Jakarta - Penjahat cyber di sejumlah negara sudah mulai melakukan berbagai serangan dengan teknik canggih. Mulai dari menyerang fasilitas nuklir, melumpuhkan layanan, hingga mengganggu jalur internet secara global. Bagaimana dengan di Indonesia?
Sekitar 2 tahun lalu para pengguna internet dihebohkan dengan munculnya virus Stuxnet. Bukan sekadar virus biasa, ini adalah program jahat yang dirancang untuk menyerang fasilitas yang menggunakan sistem otomatis berbasis SCADA. Kebetulan salah satu fasilitas di Iran menggunakan sistem ini dan nyaris menjadi korban.
Kemudian ada juga serangan yang ditujukan langsung untuk salah satu perusahaan. Sebut saja Sony, jaringan PlayStation mereka berhasil diretas. Padahal sistem ini terbilang sudah terlindungi dengan baik dan hanya dibuat hanya untuk konsol game.

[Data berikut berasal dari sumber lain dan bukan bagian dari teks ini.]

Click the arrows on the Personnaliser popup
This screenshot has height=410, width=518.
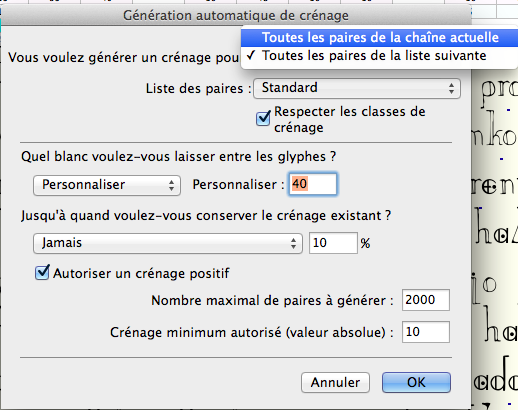(171, 185)
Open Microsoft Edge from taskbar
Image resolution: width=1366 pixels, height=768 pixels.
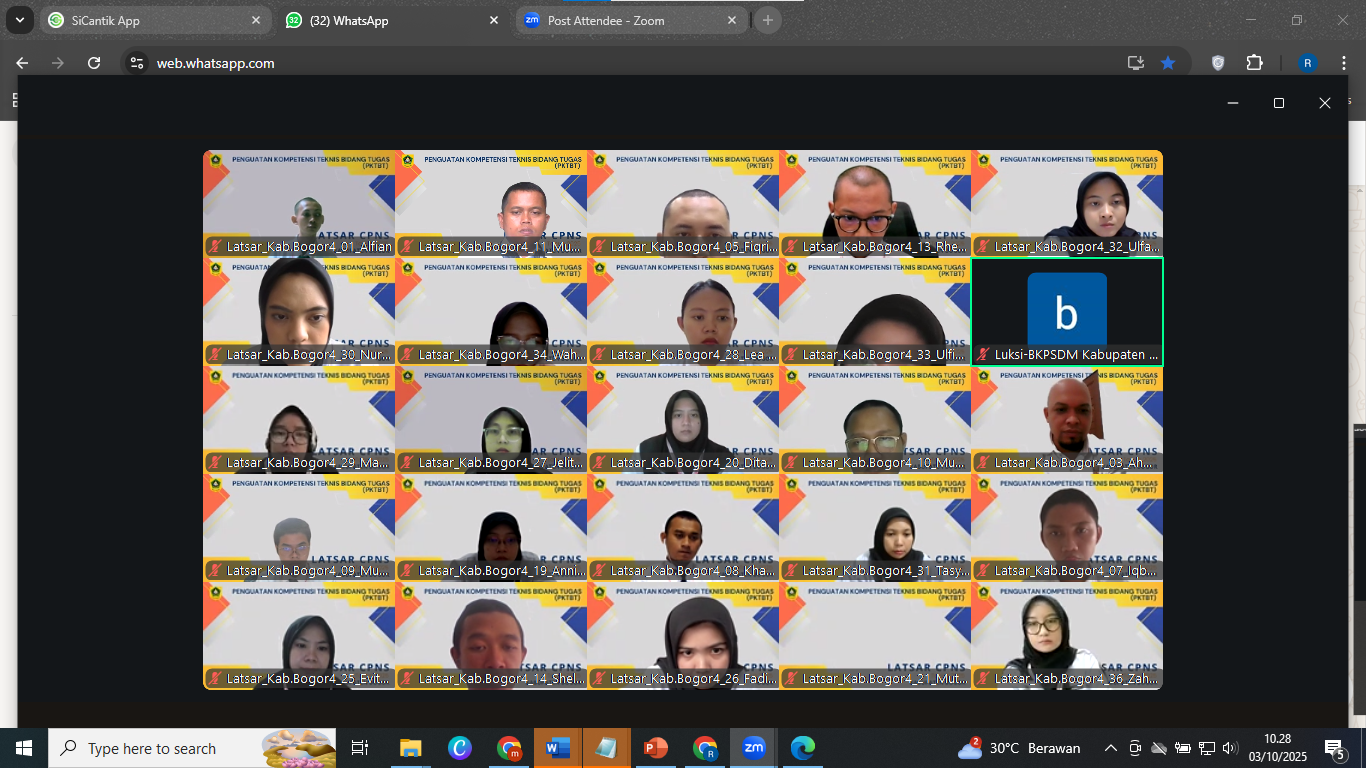click(803, 748)
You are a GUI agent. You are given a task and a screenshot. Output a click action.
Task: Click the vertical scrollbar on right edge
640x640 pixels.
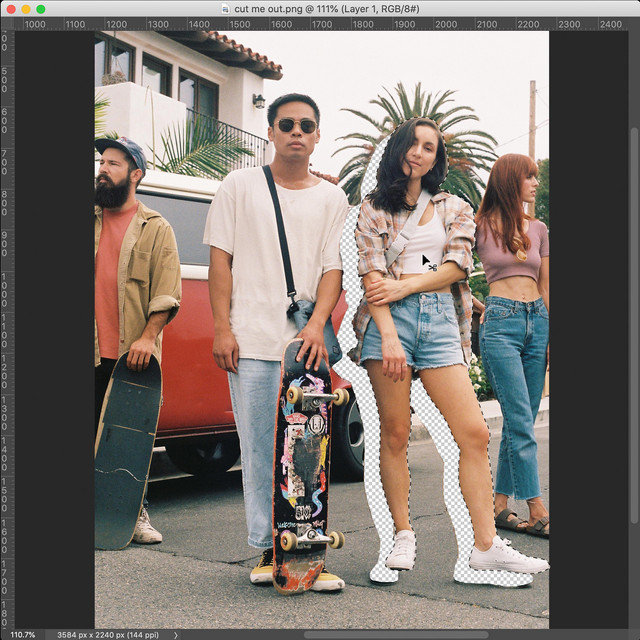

Serangan terbaru terjadi pada SpamHaus, sebuah kelompok nirlaba di London dan Jenewa yang bertujuan untuk membantu penyedia surat elektronik menyaring surat sampah dan konten yang tidak diinginkan.
Namun ada pihak yang menganggap mereka telah menyalahgunakan posisinya untuk memutuskan apa yang boleh dan tidak boleh di internet. Alhasil, lembaga tersebut menjadi bulan-bulanan hacker yang mengakibatkan lumpuhnya jaringan internet di wilayah Eropa.
Itu berbagai serangan cyber canggih yang ada di luar sana, bagaimana kondisinya di Indonesia?
"Serangan di Indonesia beragam, bahkan pemerintah mengakui pernah diserang hingga ribuan kali sehari. Tapi saya tidak tahu apakah itu benar menyerang atau cuma scanning," Yudi Arijanto, Consulting Manager Trend Micro.
Untungnya, di Indonesia kejahatan cyber masih lebih banyak menggunakan cara konvensional. Sehingga aksi tersebut lebih mudah diatasi.
"Untuk kalangan pemerintah kebanyakan memang masih deface, lalu dari sisi consumer biasanya yang menyerang virus atau malware. Tapi saya yakin serangan di Indonesia akan terus berevolusi," tandas Yudi di kantor Trend Micro Jakarta.